Tomorrow night, Carrie Stevens will be on the red-eye to Seattle, where her husband, Bill, has just accepted a new job. This afternoon, she needs to meet with her lawyer to finalize the sale of their condo. But first, she has to go to Harlem to keep a promise she made to her recently deceased father. Her dad’s cousin Ella is being thrown out of her apartment—the entire building is about to be demolished—and Carrie needs to get her into an assisted living facility. “She has a gift for you,” her father’s final note reads. “It’s something of value that I’m ashamed that I couldn’t give you—and too afraid to give you myself. Carrie, I want this to make it right. I want you to be happy.” Carrie only met Ella as a baby. Carrie’s mother thought Ella, a cabaret dancer who lived for years in Paris, would be a bad influence. When Carrie arrives, the elderly Ella immediately insists that she is not moving anywhere. Ella turns out to be full of surprises. She has severe, mysterious facial scars, for one.
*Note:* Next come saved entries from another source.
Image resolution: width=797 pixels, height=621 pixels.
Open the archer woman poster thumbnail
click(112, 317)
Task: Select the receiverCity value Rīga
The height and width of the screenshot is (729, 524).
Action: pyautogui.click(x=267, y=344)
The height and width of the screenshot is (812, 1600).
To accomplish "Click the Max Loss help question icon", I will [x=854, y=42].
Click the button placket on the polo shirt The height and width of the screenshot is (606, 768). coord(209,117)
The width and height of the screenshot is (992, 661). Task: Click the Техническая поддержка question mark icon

She has a man named Jack living there with her, for another. Perhaps craziest of all, she has lots of pictures and books by poet Langston Hughes, who it turns out was her cousin—and Carrie’s father’s cousin as well. Langston and Carrie’s dad didn’t get along, unfortunately. As Carrie desperately tries to pack some of the woman’s things into the bags she brought, Ella offers hints and anecdotes about her past—and draws a few out of her visitor as well. But what is this mysterious gift that Ella supposedly has? Well, in Ella’s words, Carrie will have to earn it.
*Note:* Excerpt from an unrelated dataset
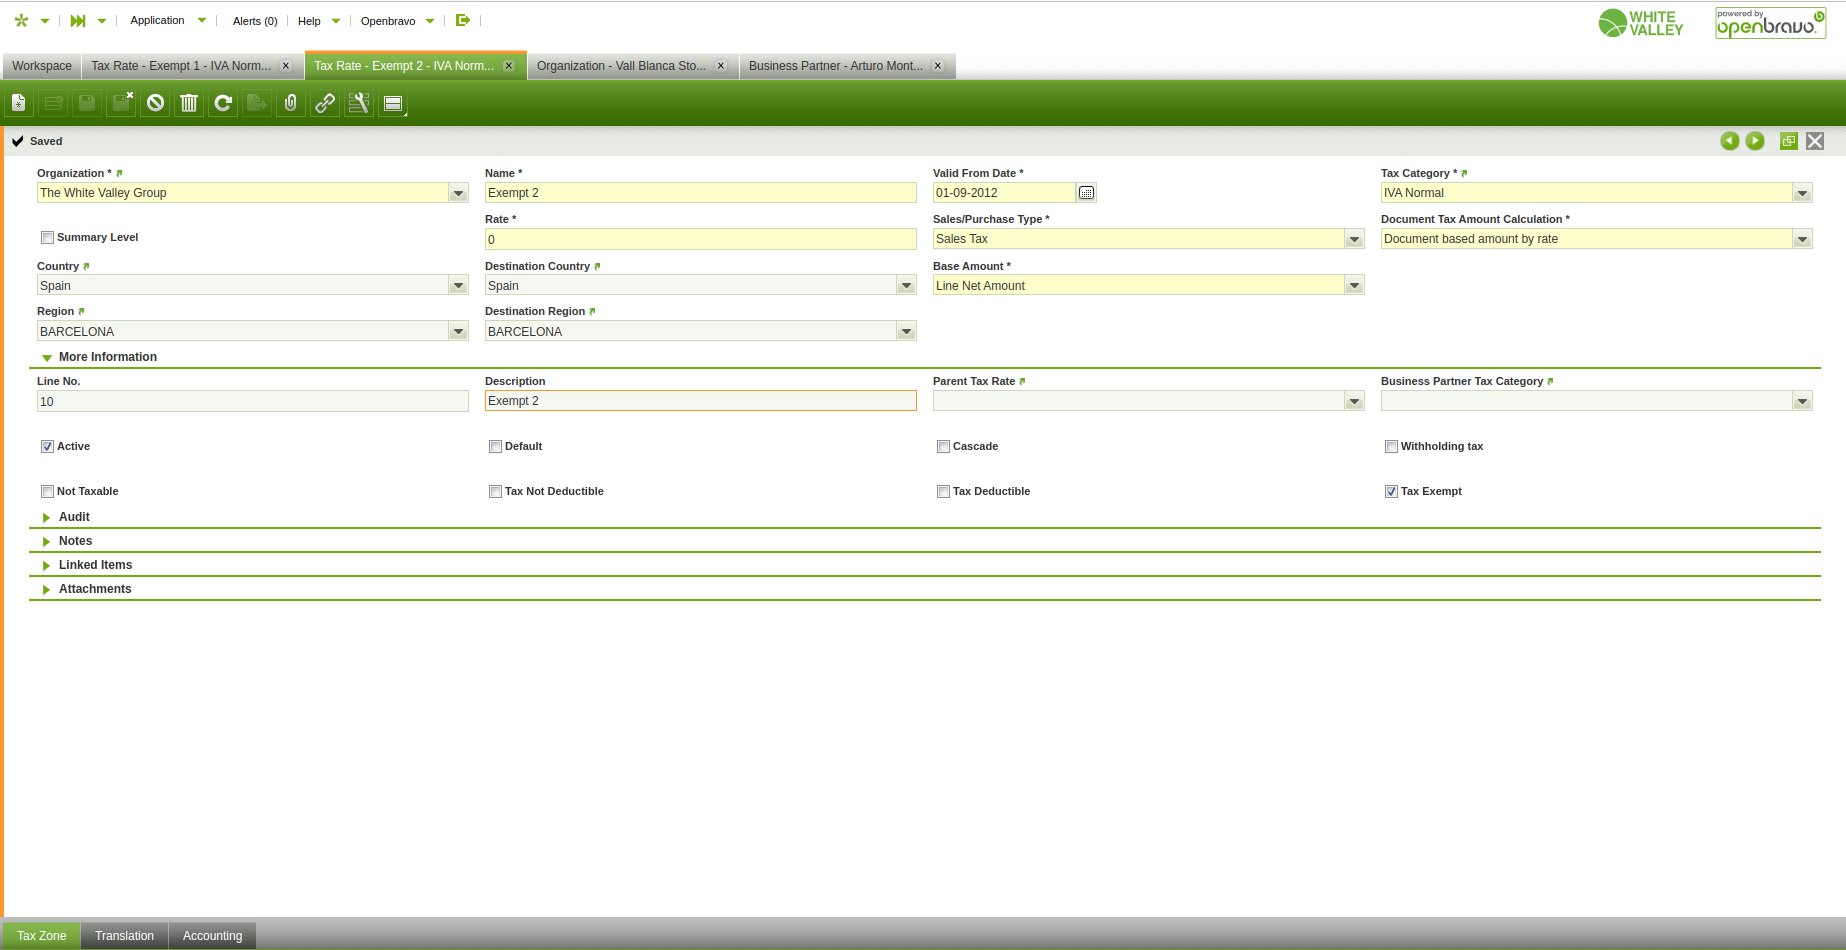This screenshot has height=950, width=1846.
Task: Open the Accounting subtab
Action: [212, 936]
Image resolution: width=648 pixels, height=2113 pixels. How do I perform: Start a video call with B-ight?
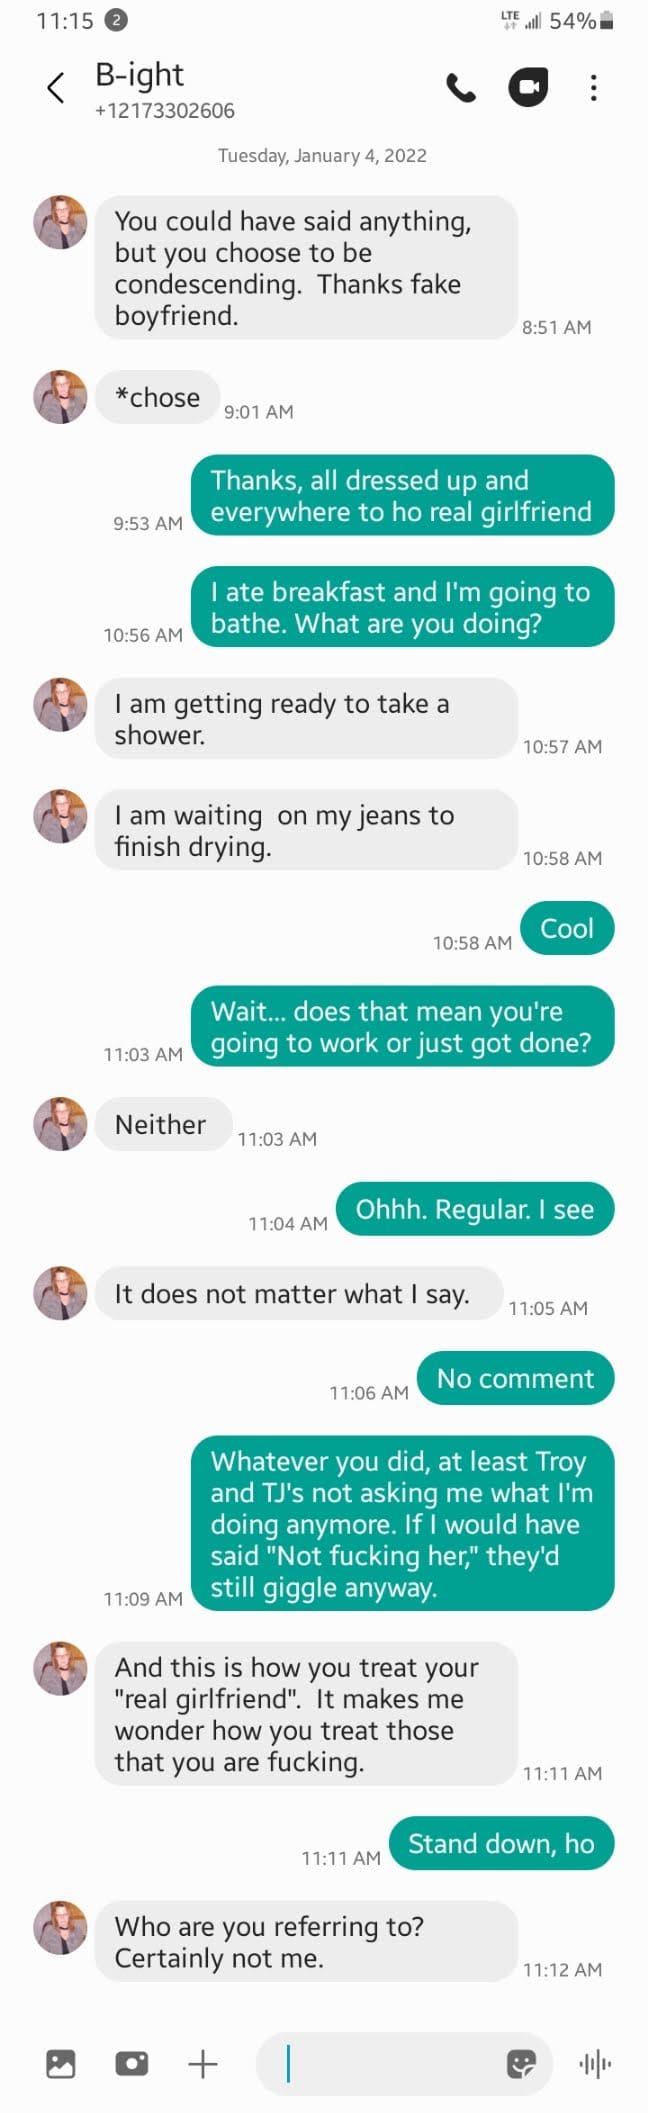click(528, 88)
Skeeter’s prose is as smooth and confident as Ella herself: “I saw that Jack’s cane was on the sofa and he was leaning on Ella. They were dancing jerkily, as fast as their old legs would let them. Actually, they kept up with the beat very well. In that living room with its many decades-old artifacts, they could have been dancing in Paris or Harlem in their heyday.” The novel cleverly mourns the lost world of Jazz Age Harlem, as represented by an apartment full of artifacts that is literally about to be knocked down. The supporting characters—including Hughes, a ghost who casts his iconic shadow over all the rest—are well drawn, and Carrie is a relatable and likable protagonist. The roles that Carrie and Ella play in regard to each other—Carrie wanted to be a dancer herself, and Ella is essentially a fairy godmother—are perhaps a bit too neat, and readers will quickly surmise where the story is headed. That said, the author is a capable writer, and the world that she creates is evocative and amusing enough for readers to happily linger in for the book’s breezy, 206-page length.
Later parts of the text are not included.